> [Text section]:
Our results also differ from those obtained on young pigs that were divergently selected to obtain high- and low-RFI lines [71]. These pig lines differed only moderately in their immune and metabolic responses to an inflammatory challenge, and no disadvantage was observed for the low RFI line. There are very few studies that have investigated the relationship between RFI and immune traits, and general conclusions cannot be drawn. What is certain is that the biology underlying RFI is complex, and it is inappropriate to refer to RFI as a single, invariable trait across species. Selection for low or high RFI will not necessarily affect the same functions among different species, as becomes clear with comparisons of trait correlations. For example, in pigs the low-RFI line is leaner [71], while the opposite is true for R− chickens [64] indicating that selection for improved feed efficiency has clearly affected different functions in the two species.

> [Task to complete]:
Continue the passage on residual feed intake (RFI) in pigs and chickens, starting after its last sentence.

> [Given entries]:
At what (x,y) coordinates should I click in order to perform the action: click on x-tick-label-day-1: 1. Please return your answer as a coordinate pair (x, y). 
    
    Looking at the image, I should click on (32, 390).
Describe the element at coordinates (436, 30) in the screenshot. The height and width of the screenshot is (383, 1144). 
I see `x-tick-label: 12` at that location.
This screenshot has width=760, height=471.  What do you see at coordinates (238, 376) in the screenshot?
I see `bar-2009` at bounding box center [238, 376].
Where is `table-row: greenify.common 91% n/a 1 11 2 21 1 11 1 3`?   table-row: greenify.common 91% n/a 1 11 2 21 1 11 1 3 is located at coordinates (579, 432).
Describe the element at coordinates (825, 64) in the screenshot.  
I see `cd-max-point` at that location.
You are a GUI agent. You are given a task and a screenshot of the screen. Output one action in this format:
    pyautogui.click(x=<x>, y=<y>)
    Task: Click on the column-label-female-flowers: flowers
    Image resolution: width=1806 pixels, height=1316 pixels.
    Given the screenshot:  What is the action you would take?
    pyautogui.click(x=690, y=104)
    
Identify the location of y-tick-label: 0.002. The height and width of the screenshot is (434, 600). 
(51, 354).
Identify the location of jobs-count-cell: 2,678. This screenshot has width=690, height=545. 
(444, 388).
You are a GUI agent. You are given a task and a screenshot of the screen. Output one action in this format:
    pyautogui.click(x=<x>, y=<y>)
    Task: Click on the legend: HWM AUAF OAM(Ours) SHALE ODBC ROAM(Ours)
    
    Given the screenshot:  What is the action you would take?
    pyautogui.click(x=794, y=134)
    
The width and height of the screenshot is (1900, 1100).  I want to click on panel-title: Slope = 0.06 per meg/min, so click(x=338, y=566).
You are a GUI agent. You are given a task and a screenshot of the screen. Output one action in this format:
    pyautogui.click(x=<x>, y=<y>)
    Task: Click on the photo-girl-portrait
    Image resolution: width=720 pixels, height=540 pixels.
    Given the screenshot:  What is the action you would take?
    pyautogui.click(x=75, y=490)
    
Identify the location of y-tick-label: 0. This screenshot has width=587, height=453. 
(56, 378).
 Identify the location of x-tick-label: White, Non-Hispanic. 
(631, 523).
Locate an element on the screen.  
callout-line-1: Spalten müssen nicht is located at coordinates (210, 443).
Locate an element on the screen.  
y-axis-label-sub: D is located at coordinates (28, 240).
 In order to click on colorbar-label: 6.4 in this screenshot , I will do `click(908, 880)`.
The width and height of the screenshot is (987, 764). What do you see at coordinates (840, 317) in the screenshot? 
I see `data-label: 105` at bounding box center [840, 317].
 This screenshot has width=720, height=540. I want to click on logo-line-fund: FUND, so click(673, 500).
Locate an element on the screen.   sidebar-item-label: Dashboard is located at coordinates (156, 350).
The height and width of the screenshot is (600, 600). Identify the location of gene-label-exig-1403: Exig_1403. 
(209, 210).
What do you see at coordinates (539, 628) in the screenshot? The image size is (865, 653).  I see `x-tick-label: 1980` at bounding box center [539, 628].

> [Result]:
Impact of long-term selection for improved feed efficiency on blood leucocyte numbers

Our analysis of white blood cells revealed differences between the R+ and R− lines and/or between sexes. T and B cell counts were unaffected by line, but females had higher cell counts than males. This is in agreement with previous work in commercial broiler lines, in which females had higher blood lymphocyte counts than males [72]. Since, in our study, the male and female birds were reared together, differences in lymphocyte counts cannot be attributed to different environments or pathogen exposure, but rather suggest sex-based differences in the disposition of the immune system. As yet, we do not have an evident explanation for this difference, but sexual dimorphism in immune functions seems to be a relatively common pattern in vertebrates, with females generally displaying a greater investment in immunity than males [73].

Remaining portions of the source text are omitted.